### WORK ORDER
Write out the data exactly from its first line onward, ending with the line in which "Kooperationen (44, 1854)" appears.
----- RECORDS SHOWN -----
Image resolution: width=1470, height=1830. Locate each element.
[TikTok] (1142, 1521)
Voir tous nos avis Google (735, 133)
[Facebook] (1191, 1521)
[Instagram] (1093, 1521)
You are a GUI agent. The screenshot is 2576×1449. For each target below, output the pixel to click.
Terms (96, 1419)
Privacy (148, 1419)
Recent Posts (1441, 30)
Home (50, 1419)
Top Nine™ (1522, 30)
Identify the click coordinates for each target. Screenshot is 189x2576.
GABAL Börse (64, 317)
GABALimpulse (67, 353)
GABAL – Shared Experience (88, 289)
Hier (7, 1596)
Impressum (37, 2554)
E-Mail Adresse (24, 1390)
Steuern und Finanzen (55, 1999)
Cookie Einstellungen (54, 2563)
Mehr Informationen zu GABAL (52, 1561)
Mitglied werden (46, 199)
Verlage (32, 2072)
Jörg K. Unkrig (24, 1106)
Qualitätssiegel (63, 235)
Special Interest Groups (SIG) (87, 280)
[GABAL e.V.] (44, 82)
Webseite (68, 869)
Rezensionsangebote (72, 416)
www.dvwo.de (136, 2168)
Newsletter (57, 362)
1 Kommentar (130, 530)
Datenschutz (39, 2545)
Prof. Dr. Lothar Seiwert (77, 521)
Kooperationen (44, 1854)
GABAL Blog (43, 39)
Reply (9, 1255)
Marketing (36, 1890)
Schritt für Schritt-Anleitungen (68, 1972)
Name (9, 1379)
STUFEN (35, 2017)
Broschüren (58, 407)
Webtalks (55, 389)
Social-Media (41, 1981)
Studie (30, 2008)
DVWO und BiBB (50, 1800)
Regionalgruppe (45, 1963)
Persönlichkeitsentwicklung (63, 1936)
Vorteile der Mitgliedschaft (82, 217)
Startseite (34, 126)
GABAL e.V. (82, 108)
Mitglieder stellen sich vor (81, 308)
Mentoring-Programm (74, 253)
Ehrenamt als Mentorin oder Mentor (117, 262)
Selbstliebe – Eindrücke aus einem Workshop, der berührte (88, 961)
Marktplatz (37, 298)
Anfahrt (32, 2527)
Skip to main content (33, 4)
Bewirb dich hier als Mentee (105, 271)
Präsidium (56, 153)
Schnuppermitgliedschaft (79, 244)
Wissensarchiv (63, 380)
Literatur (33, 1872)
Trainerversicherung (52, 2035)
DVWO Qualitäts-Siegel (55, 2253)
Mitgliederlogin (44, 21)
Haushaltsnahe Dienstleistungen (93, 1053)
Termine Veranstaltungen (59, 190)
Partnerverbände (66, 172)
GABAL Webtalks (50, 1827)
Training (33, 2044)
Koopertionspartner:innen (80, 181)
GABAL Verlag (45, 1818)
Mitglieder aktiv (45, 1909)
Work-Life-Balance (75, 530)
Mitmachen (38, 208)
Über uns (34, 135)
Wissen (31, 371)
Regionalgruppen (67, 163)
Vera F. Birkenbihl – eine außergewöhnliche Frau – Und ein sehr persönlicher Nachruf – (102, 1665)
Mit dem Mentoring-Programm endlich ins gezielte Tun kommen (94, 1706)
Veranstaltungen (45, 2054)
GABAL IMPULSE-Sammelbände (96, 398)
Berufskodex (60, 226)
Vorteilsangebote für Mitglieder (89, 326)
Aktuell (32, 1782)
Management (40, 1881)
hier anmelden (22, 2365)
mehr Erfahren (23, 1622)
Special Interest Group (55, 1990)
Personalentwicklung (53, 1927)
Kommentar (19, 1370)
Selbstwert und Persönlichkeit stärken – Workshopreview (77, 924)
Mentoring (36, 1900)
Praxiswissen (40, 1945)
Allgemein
-----
### ANSWER SECTION
Image resolution: width=1470, height=1830. Locate each element.
[TikTok] (1142, 1521)
Voir tous nos avis Google (735, 133)
[Facebook] (1191, 1521)
[Instagram] (1093, 1521)
You are a GUI agent. The screenshot is 2576×1449. For each target below, output the pixel to click.
Terms (96, 1419)
Privacy (148, 1419)
Recent Posts (1441, 30)
Home (50, 1419)
Top Nine™ (1522, 30)
Identify the click coordinates for each target. Screenshot is 189x2576.
GABAL Börse (64, 317)
GABALimpulse (67, 353)
GABAL – Shared Experience (88, 289)
Hier (7, 1596)
Impressum (37, 2554)
E-Mail Adresse (24, 1390)
Steuern und Finanzen (55, 1999)
Cookie Einstellungen (54, 2563)
Mehr Informationen zu GABAL (52, 1561)
Mitglied werden (46, 199)
Verlage (32, 2072)
Jörg K. Unkrig (24, 1106)
Qualitätssiegel (63, 235)
Special Interest Groups (SIG) (87, 280)
[GABAL e.V.] (44, 82)
Webseite (68, 869)
Rezensionsangebote (72, 416)
www.dvwo.de (136, 2168)
Newsletter (57, 362)
1 Kommentar (130, 530)
Datenschutz (39, 2545)
Prof. Dr. Lothar Seiwert (77, 521)
Kooperationen (44, 1854)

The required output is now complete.